This paper has demonstrated an approach that can be used to detect banking malware and some its variants and has demonstrated that the methodology does work across multiple datasets and other variants of the Zeus malware.

6. Conclusions

The framework's ability to identify banking malware and its variants have been demonstrated by the empirical analysis conducted during this research. The research shows that the methodology and framework used for this study can identify both older and newer versions of the Zeus banking malware. It is possible that this approach can be used to detect a large number of banking malware variants without having to examine each one in order to understand its characteristics.

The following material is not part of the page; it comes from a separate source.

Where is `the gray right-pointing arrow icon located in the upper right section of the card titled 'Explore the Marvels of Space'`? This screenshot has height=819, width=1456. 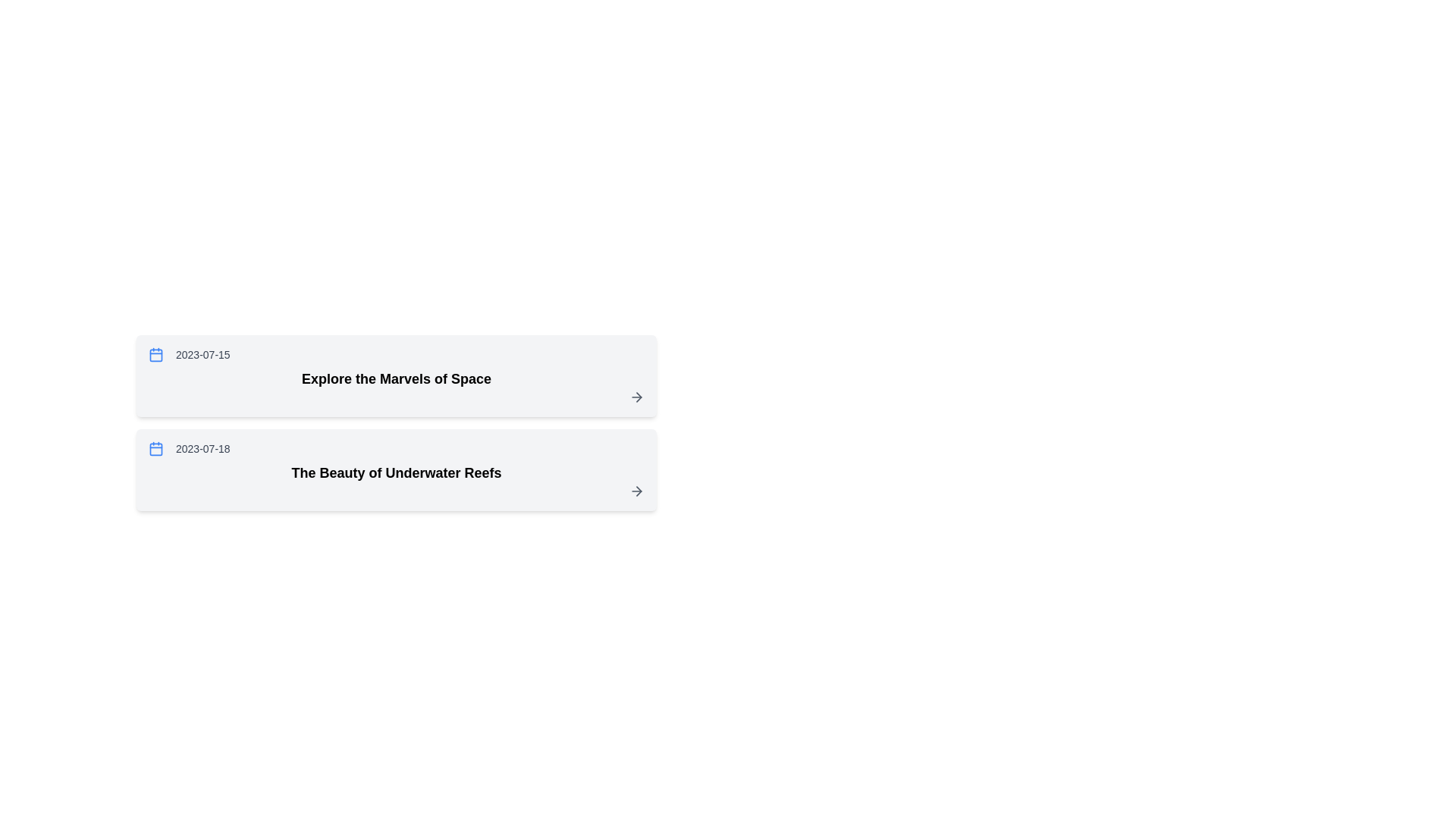
the gray right-pointing arrow icon located in the upper right section of the card titled 'Explore the Marvels of Space' is located at coordinates (637, 397).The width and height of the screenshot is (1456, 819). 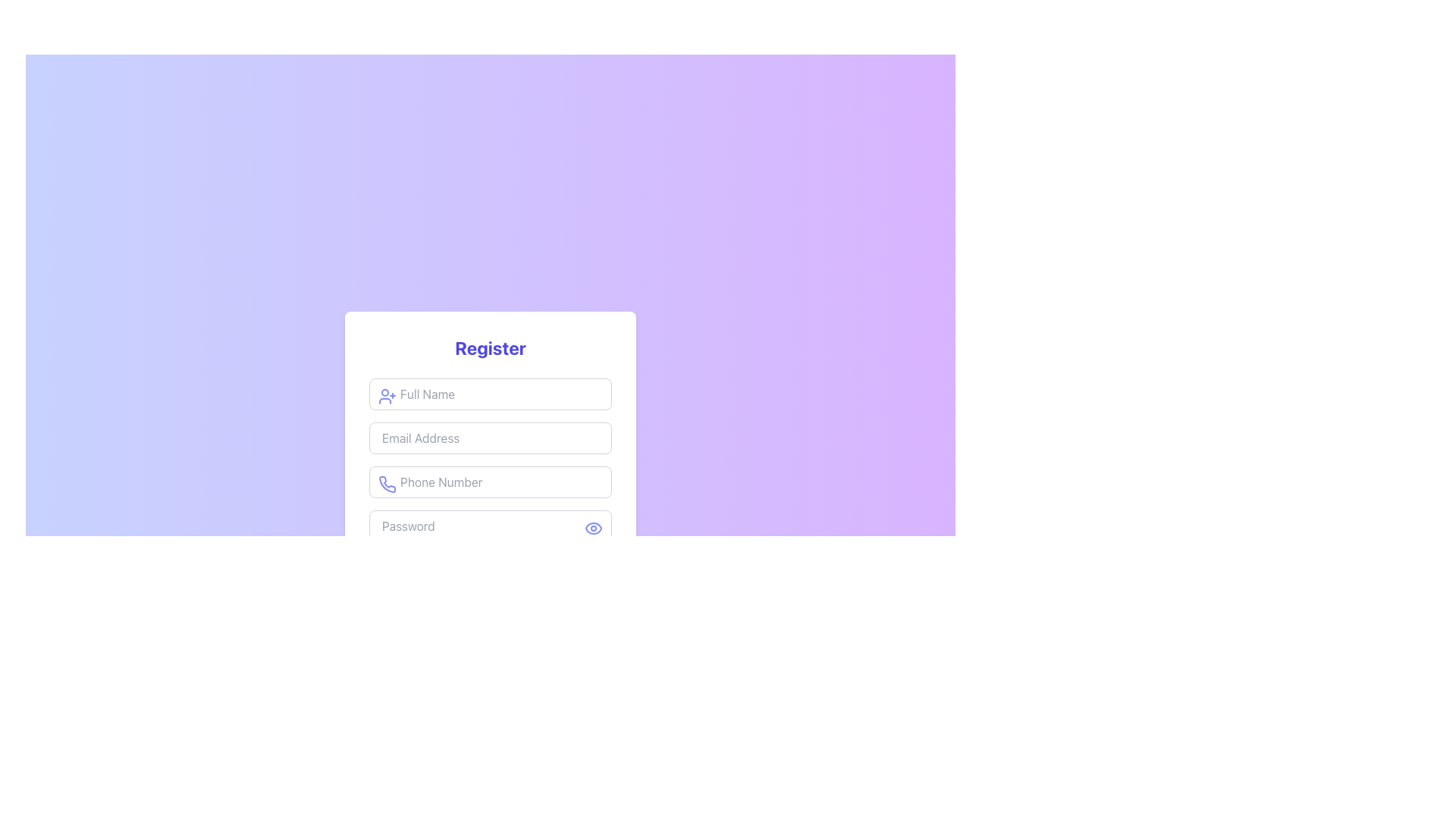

This is because the framework and technique developed during this research identified key features that could be used and may also predict other banking malware variants. Also, this research has shown that a reduced set of features can be used for detecting banking malware and this should help increase the performance and time required for training and testing machine learning or deep learning algorithms, especially for large datasets. This research will also benefit other researchers as they should be able to adopt this approach in their own research and will have a good base to begin conducting experiments of a similar nature.

It may be possible to advance this research in the future by improving the methodology to include more banking malware variants, especially variants belonging to a different banking malware family. Additionally, more study may be done to identify other malware types and increase the prediction accuracy of these predictions. The results of this study may also be utilized by researchers to develop an intrusion detection system (IDS) that can identify a variety of malware, and by anti-virus manufacturers to support their development of malware detection tools. Once the infection has been identified, action can also be taken against the malicious communications. Researchers can improve their work by using the results of this study to create their own malware prediction systems.

Author Contributions

Conceptualization, M.K.; methodology, M.K.; software, M.K.; validation, M.K.; formal analysis, M.K.; investigation, M.K.; resources, M.K.; data curation, M.K.; writing—original draft preparation, M.K.; writing—review and editing, M.K.; visualization, M.K.; supervision, M.K.; project administration, M.K. The author has read and agreed to the published version of the manuscript.

Funding

This research received no external funding.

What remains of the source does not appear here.